John Shepherd, New Scientist 3 Sep 09;
MOST people and nations now recognise the need to reduce greenhouse gas emissions to avoid dangerous climate change. However, there is a growing fear that this fragile support for action could be at risk because geoengineering - the large-scale manipulation of the environment to counteract climate change - is now receiving serious attention from scientists, policy-makers and the media.
This is sometimes referred to as the "moral hazard" argument. It holds that even discussing geoengineering methods, such as fertilising the oceans with iron or seeding clouds with sea water, may lead to a drop in support for emissions reductions because of a premature conviction that geoengineering could provide an easier way out.
If the mere mention of geoengineering were to have such an effect on public opinion, it would be a serious matter. Social and political inertia are already an impediment to tackling climate change, and it is not hard to imagine that people may prefer to put their faith in untried technologies rather than change their high-carbon lifestyles.
What is more, for reasons of vested interest or ideology, a number of people and organisations oppose action on climate change, and there is a sophisticated and well-funded (mis)information and lobbying industry that seeks to promote such views. Some of these organisations are now showing great interest in geoengineering, and may try to promote it as an alternative to emissions reductions. It is not, as this week's Royal Society report clearly shows (see "Top science body calls for geoengineering 'plan B'").

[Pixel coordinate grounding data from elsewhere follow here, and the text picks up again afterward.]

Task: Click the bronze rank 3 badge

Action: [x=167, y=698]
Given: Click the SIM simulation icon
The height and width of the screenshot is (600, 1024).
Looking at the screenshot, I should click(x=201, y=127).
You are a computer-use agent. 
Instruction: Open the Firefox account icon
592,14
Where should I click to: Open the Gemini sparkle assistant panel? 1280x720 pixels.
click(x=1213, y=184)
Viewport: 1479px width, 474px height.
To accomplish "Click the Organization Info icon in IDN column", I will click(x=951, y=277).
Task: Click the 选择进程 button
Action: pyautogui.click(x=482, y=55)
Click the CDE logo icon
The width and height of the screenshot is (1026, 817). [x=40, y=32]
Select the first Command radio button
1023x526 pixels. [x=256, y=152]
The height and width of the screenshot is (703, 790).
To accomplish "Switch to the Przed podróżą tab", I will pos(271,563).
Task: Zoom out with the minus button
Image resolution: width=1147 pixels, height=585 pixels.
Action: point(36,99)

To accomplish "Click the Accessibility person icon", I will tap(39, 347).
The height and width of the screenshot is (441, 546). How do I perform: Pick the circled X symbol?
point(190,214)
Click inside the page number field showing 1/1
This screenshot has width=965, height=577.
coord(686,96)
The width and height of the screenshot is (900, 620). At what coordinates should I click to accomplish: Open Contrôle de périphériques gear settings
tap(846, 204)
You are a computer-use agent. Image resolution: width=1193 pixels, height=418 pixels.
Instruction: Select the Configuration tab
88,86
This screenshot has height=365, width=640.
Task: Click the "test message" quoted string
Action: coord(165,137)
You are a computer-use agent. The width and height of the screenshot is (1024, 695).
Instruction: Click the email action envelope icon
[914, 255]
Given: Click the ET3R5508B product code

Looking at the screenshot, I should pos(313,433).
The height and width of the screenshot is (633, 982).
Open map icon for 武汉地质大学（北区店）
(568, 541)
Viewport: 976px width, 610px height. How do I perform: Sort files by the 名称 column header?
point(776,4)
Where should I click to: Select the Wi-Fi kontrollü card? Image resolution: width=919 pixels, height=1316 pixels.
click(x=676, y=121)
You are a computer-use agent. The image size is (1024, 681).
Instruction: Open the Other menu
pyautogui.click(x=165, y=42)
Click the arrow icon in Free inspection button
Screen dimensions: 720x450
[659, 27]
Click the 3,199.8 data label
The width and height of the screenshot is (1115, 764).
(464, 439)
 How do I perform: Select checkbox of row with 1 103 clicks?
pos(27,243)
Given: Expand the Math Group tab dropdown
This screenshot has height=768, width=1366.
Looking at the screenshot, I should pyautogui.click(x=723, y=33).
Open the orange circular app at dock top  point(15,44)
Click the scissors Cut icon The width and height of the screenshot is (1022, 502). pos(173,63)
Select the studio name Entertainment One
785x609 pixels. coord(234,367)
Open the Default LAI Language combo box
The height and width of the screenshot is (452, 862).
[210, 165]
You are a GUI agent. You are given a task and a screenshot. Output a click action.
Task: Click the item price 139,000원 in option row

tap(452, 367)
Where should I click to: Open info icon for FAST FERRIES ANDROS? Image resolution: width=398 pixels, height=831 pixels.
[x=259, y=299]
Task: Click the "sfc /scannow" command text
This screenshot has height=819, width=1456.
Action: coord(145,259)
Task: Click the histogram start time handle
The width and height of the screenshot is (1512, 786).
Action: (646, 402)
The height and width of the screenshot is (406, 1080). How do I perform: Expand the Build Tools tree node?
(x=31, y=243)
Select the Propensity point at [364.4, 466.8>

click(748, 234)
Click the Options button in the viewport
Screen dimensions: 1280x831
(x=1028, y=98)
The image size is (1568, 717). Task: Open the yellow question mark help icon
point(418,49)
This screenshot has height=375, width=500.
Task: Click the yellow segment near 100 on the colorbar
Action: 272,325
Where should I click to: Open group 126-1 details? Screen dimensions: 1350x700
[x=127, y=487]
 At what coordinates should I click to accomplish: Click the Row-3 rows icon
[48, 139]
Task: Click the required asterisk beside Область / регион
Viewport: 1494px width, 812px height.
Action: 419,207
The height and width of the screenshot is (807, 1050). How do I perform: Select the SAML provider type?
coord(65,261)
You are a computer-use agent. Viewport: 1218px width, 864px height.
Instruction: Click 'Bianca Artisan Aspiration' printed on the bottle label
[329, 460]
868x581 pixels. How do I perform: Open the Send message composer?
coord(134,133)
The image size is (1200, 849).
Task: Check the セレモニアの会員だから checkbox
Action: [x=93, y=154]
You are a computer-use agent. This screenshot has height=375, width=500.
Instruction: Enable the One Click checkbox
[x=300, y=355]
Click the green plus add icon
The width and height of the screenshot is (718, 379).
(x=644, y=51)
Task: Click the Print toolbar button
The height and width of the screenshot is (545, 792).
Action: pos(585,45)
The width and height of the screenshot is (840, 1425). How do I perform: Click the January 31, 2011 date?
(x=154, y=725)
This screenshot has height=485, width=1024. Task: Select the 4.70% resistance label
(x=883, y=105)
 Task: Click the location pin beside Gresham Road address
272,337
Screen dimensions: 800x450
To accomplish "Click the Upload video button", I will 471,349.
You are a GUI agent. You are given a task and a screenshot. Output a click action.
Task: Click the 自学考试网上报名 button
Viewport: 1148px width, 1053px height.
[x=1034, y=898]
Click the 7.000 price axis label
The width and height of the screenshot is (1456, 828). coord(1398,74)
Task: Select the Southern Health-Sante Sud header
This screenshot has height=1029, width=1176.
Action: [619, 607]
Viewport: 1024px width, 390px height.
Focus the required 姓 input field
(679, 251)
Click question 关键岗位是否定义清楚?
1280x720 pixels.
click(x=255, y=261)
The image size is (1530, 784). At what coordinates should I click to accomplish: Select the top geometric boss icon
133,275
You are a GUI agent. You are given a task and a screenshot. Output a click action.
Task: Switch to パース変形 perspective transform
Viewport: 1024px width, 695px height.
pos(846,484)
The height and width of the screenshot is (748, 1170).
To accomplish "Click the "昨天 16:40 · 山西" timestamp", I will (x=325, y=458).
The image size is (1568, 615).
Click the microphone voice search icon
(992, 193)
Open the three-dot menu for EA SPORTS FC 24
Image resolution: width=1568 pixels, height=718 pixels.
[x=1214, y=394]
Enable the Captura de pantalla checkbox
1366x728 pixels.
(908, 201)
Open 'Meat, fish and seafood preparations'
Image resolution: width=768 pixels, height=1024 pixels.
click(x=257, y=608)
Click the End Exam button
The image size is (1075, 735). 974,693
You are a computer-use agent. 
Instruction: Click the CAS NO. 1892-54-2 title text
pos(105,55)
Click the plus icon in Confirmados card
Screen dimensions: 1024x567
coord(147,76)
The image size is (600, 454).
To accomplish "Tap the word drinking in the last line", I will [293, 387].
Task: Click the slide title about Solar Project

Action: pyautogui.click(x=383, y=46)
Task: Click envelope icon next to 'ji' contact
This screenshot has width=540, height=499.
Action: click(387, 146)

While we need to take seriously the possibility that geoengineering will undermine efforts to reduce emissions, it is based on an assumption which has not yet been tested empirically. Indeed, it is possible that geoengineering could have the opposite effect. The politics of climate change are notoriously complex and it is difficult to predict people's behaviours and attitudes.
As part of the Royal Society study, we commissioned a preliminary investigation into the moral hazard issue. We convened four focus groups, each bringing together people with similar attitudes to green issues. These ranged from "positive greens", who believe we are reaching the planet's natural limits and that an ecological crisis is pressing, through two moderate groups we called "concerned consumers" and "cautious participants", to the "honestly disengaged", people who are dubious about the claimed threat from climate change and are unlikely to see a link to their own behaviour. The majority of participants were not already familiar with the concept of geoengineering.
As we expected, individuals expressed a wide range of attitudes towards climate change, but some were recurrent. For example, all of the groups expressed concern about the perceived gap between the scale of the problem and the ability of individuals to address it.
Encouragingly, our study suggests that introducing the idea of geoengineering into the discussion could help close this perceived gap and spur some people to take greater action to reduce their carbon footprint.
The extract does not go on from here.